Ohio worker's compensation laws provide for a fixed monetary formula to compensate employees who have been injure or killed on the job, without having to go to court and litigation. In most cases, the dependents of a fatally injured employee can receive benefits. Limits placed on the amount of the employee's recovery are in place to protect employers.
The following formulas spell out the amount of compensation an employee is entitled to, depending on the nature of his/her disability:
- Permanent total disability: generally 66 2/3% of the employee's average weekly wage
Temporary total disability: generally 66 2/3 of the employee's average weekly wage, up to 200 weeks
Partial disability: generally 66 2/3% of the employee's average weekly wage, up to the number of weeks which equals the percentage of 200 weeks
Ohio's workers' compensation system is premised on a trade-off between employees and employers. Ohio's worker's compensation laws are based on a compromise between employee and employer. While employees are entitled to prompt worker's comp benefits for injuries, the limits on the benefits are there to protect the employer, even in cases where the employer was negligent or liable.
Ohio's Burea of Workers' Compensation handles the administrative and insurance end of the worker's comp system, while the Industrial Commission deals with claims and adjudication.
Employers have a responsibility to maintain a workplace free from sexual harassment, such as unwelcome advances, conduct or sexually-oriented physical or verbal acts. Sexual advances or statements, promotions or other benefits in exchange for sex or an overtly-sexual work environment are generally considered sexual harassment. Sexual harassment or discrimination claims are addressed by the Ohio Civil Rights Commission. This is only a broad overview; due to the complexity of the laws, a licensed attorney should be consulted in individual cases.

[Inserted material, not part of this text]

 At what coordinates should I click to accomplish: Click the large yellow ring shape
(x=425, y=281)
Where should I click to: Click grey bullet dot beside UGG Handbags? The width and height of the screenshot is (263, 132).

Discrimination and Wrongful Termination
Age, race, sex, religion, national origin, disability or pregnancy are strictly off-limits when it comes to terminating an employee. It's also illegal for an employer to take any of those factors into consideration for promotions, job assignments or wages. Employees also cannot be terminated:
- for refusing to break a law
- as reprisal for a discrimination or safety claim
- taking leave under the Family and Medical Leave Act
- without following the company's own procedures and policies
- any reasons not spelled out in the employment contract
Family and Medical Leave
Federal law allows employees to take up to 12 weeks of unpaid medical leave (with benefits) and to be able to come back to their original job when they return. FMLA applies to employees who:
- Have 12 months' time on the job
- Have at least 1250 hours over those 12 months
- Are employed in a government job, or with an employer with 50 or more employees
Unemployment benefits are paid out based on federal and state laws both. Ohio's unemployment system is administered by the state and covers employees who have been terminated through no fault of their own. Employees who quit for "good cause" may also be entitled to monetary compensation. The state's unemployment benefits are administered by the Department of Job and Family Services, Bureau of Unemployment Compensation Benefits. The program's funds come from employer taxes; employees cannot be forced to contribute to the program through payroll deductions.
Federal law mandates that employees be allowed to continue their health insurance (at their own expense) for up to 18 months after leaving a job, if the employer has at least 20 employees. The Consolidated Omnibus Budget Reconciliation Act covers employees, their spouses and dependents in cases where the employee has been terminated for reasons other than gross misconduct, or when their hours have been cut.